• Material provided
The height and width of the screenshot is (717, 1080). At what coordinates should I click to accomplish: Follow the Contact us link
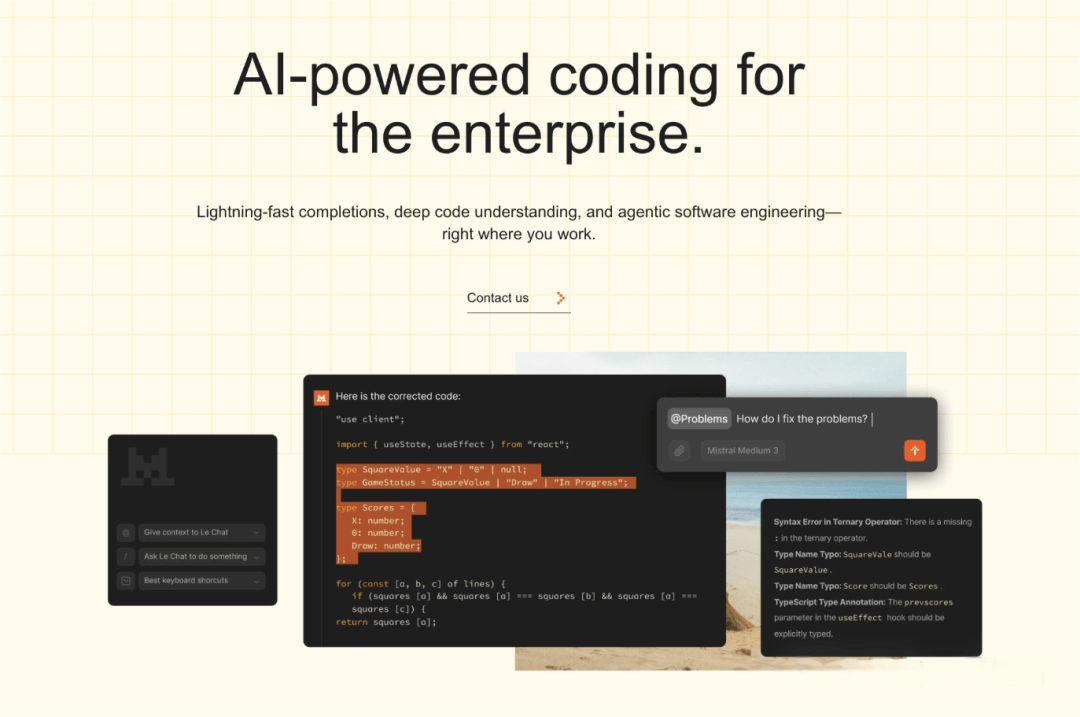click(498, 298)
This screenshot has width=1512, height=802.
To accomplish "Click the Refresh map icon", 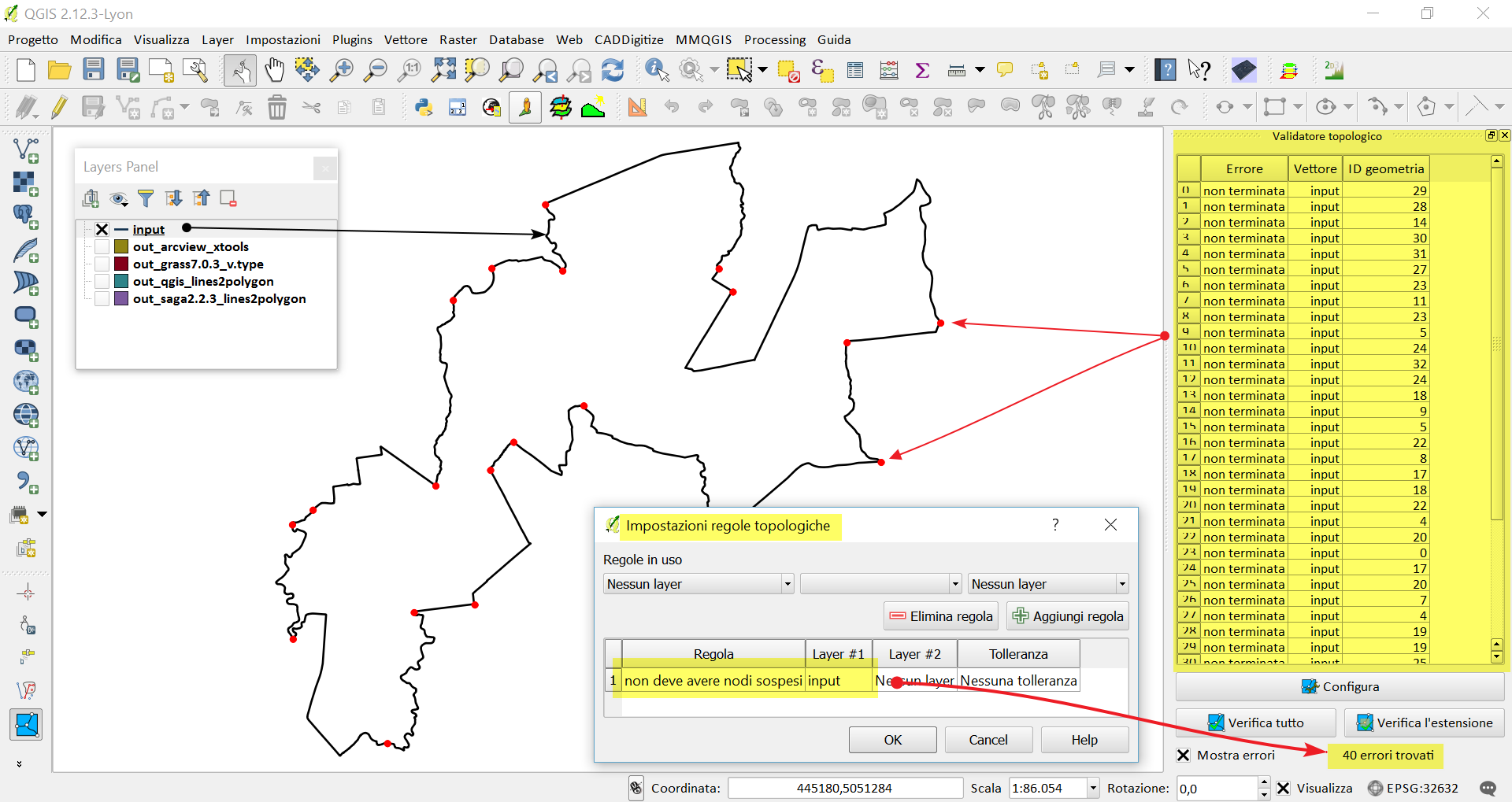I will coord(612,70).
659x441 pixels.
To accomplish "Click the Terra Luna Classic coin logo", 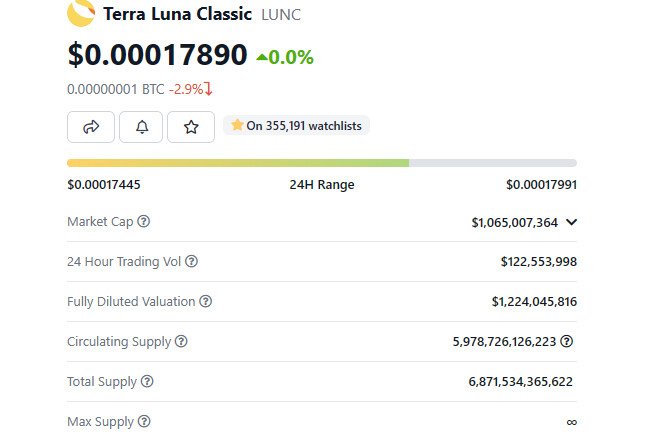I will [x=81, y=13].
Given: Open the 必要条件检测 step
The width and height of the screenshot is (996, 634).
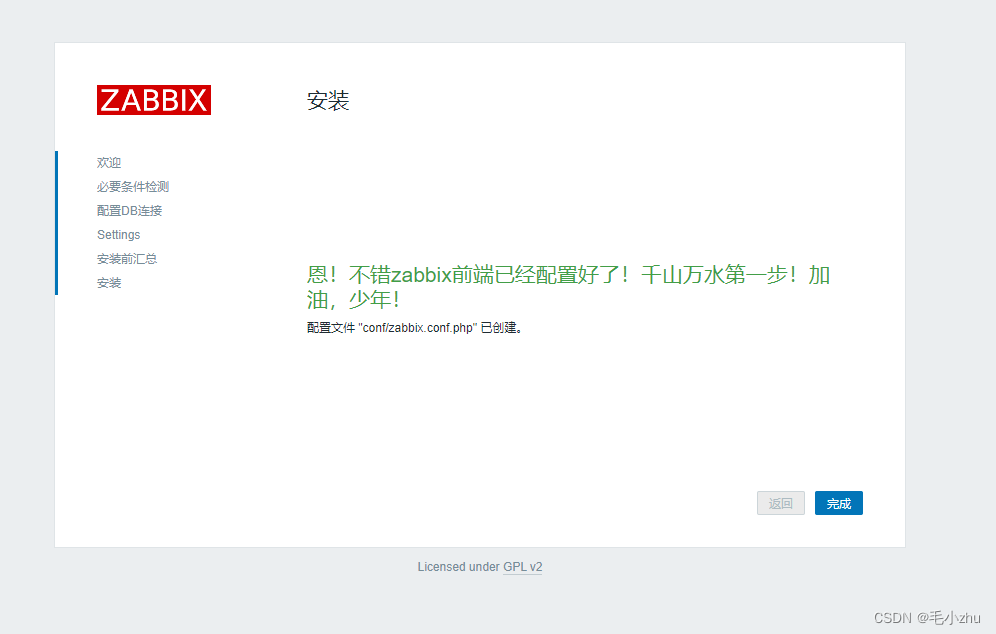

• Exercise requirements
Nothing but the lines from the line containing "Given: Open the 必要条件检测 step" through the last line of the records above should be written out, exactly and without the pictures.

• Result below
Given: Open the 必要条件检测 step
The width and height of the screenshot is (996, 634).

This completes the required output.